» WHAT YOU NEED TO DO
Only the lines below from the one containing "Task: Open the 帮助 help tab" through the one containing "Viewport: 1366px width, 768px" belong in the answer, set down exactly, with the pictures left out.

Items listed in a dataset
+++

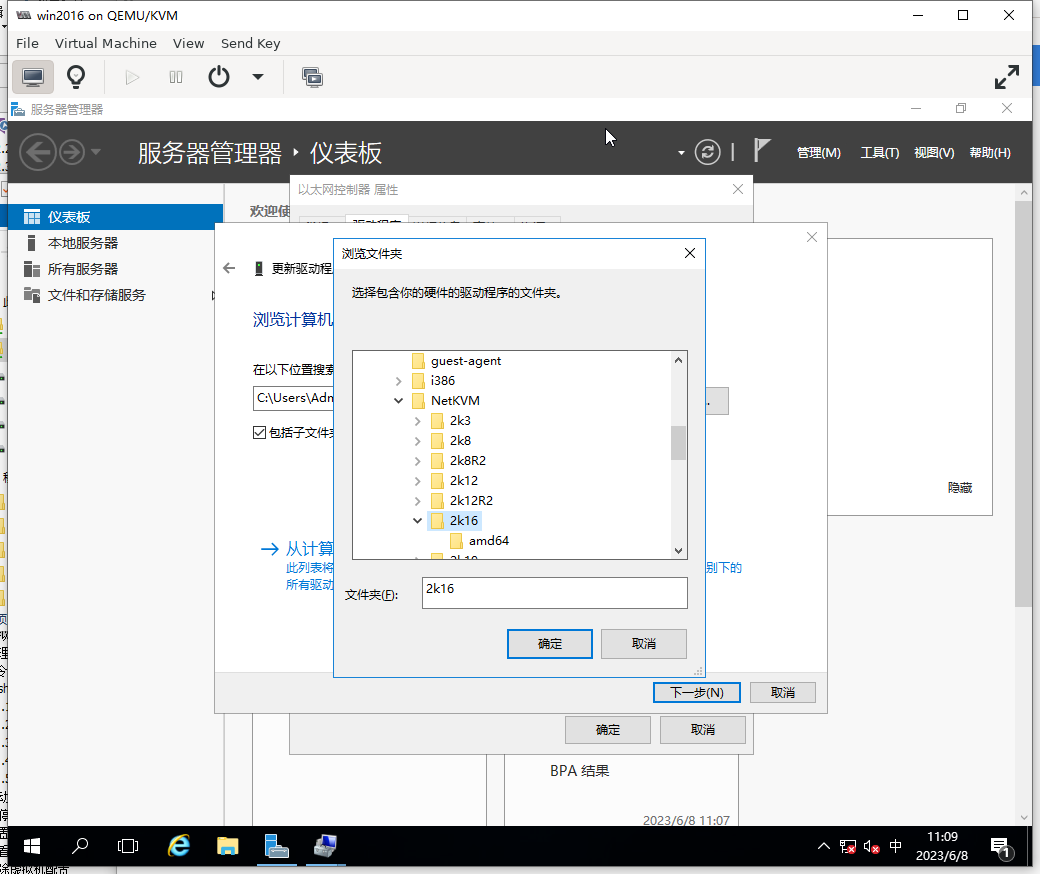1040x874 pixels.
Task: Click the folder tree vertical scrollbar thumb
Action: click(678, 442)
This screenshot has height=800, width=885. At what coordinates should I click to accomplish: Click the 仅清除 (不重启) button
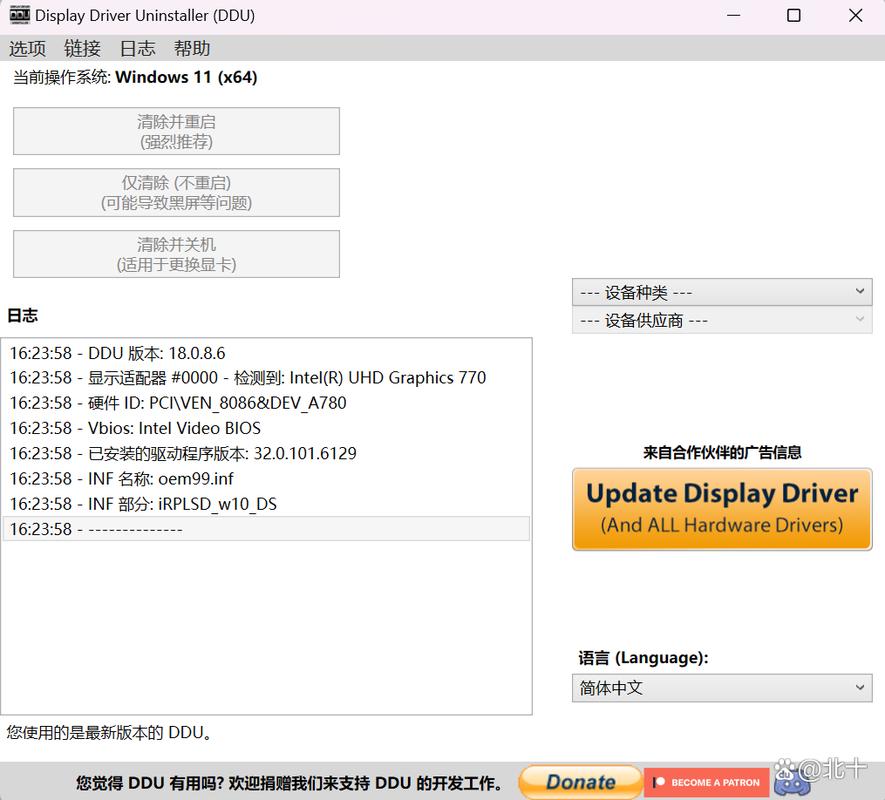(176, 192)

+++

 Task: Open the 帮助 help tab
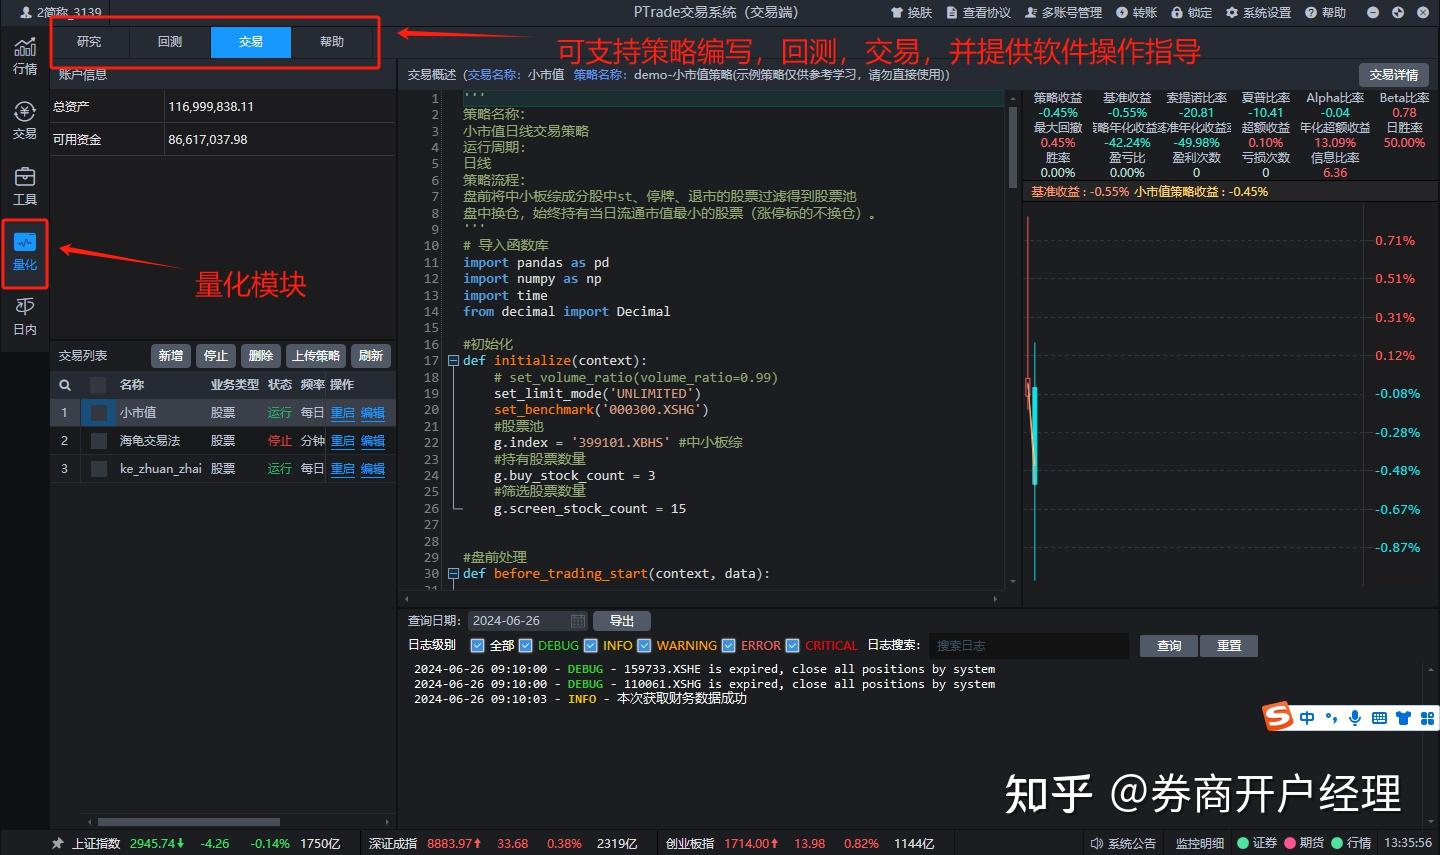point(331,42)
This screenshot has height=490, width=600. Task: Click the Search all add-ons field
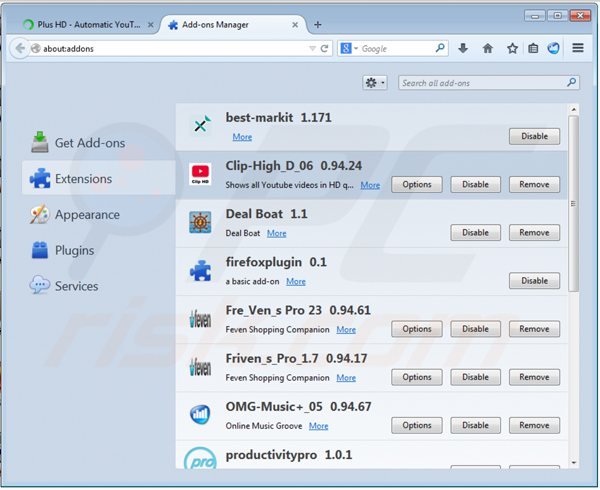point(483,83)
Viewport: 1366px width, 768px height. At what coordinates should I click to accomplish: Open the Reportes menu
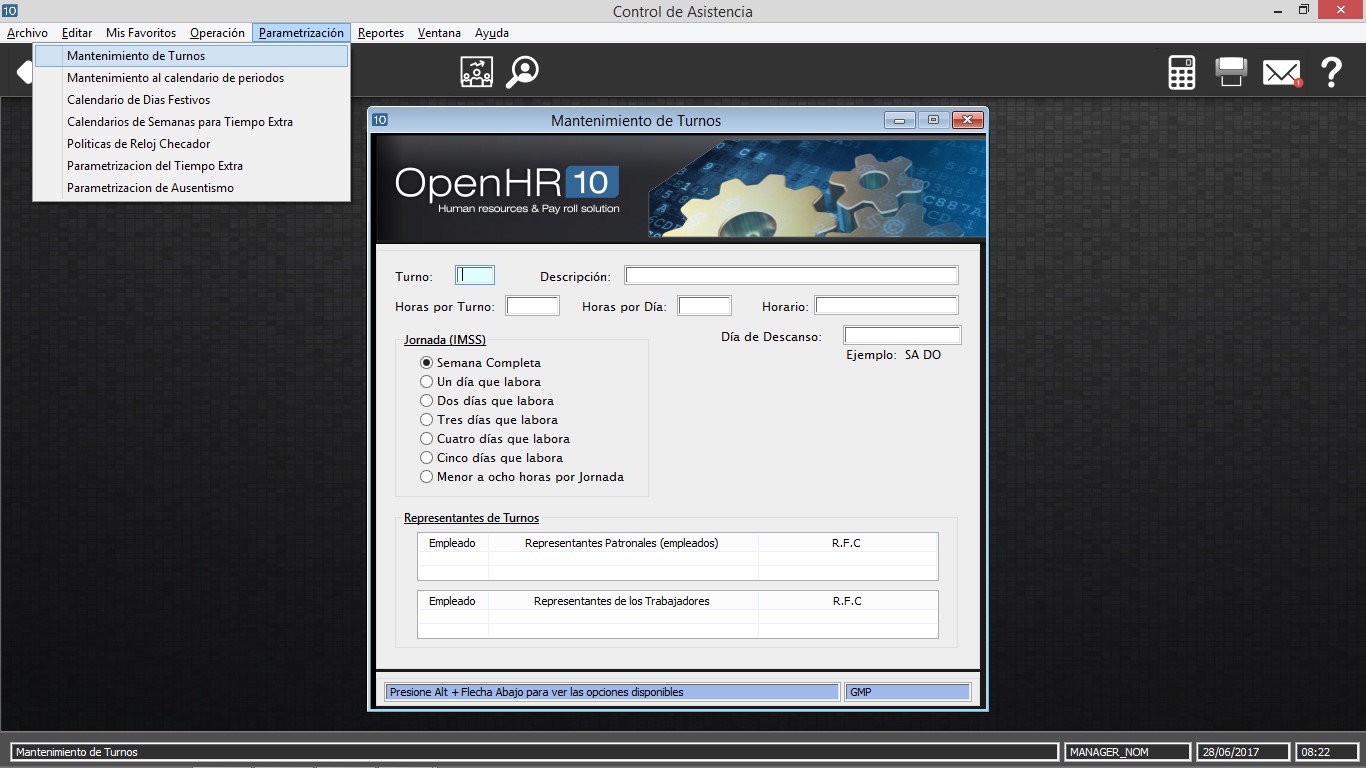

+++

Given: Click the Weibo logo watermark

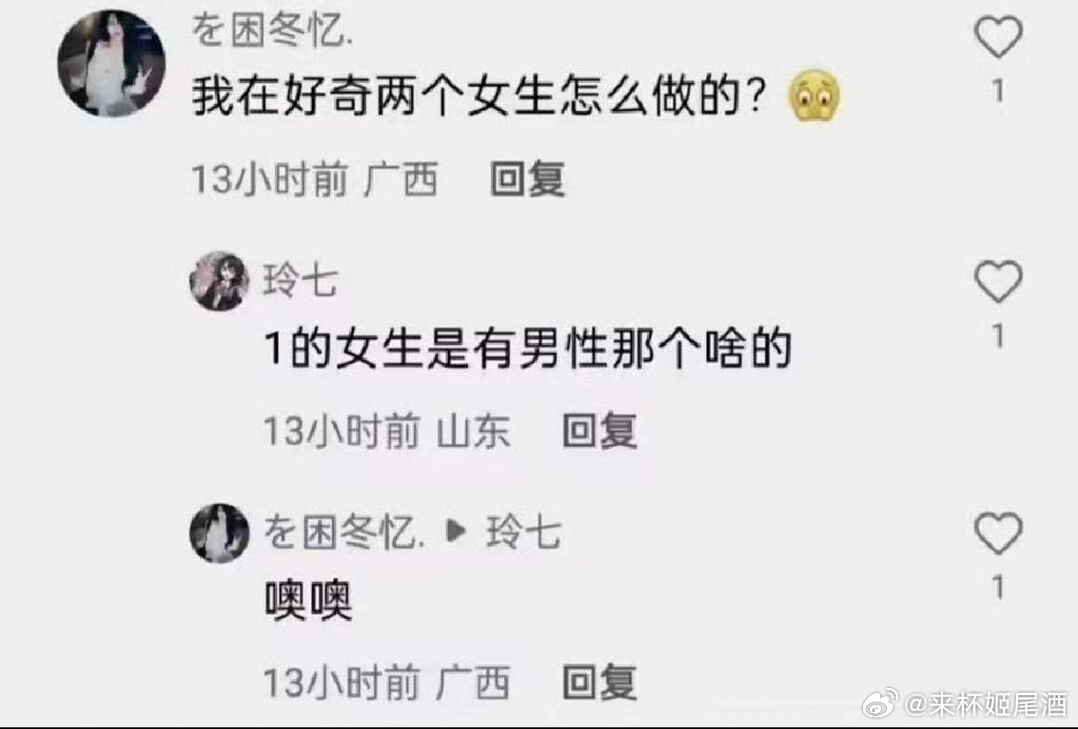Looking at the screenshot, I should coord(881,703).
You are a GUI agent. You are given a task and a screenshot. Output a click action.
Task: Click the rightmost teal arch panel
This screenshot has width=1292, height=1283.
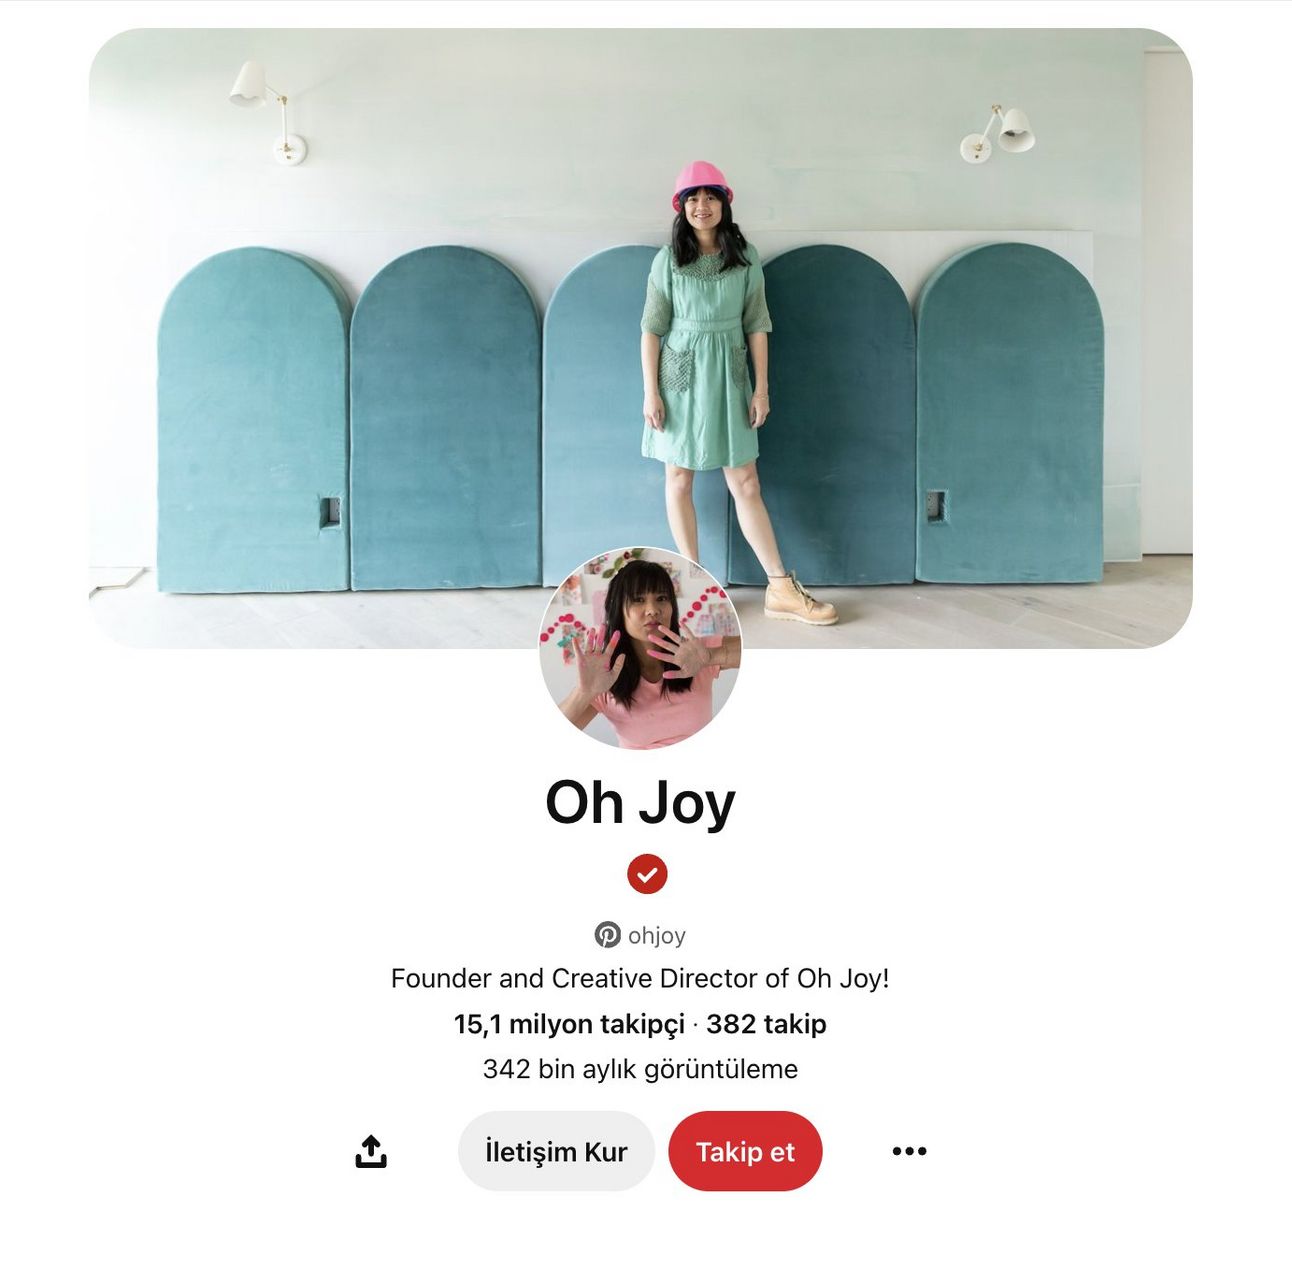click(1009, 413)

+++

» ANSWER BELOW
 Task: Open the 帮助 help tab
point(331,42)
This screenshot has height=490, width=600. Task: Click the Search all add-ons field
point(483,83)
Viewport: 1366px width, 768px height. At what coordinates should I click to accomplish: Open the Reportes menu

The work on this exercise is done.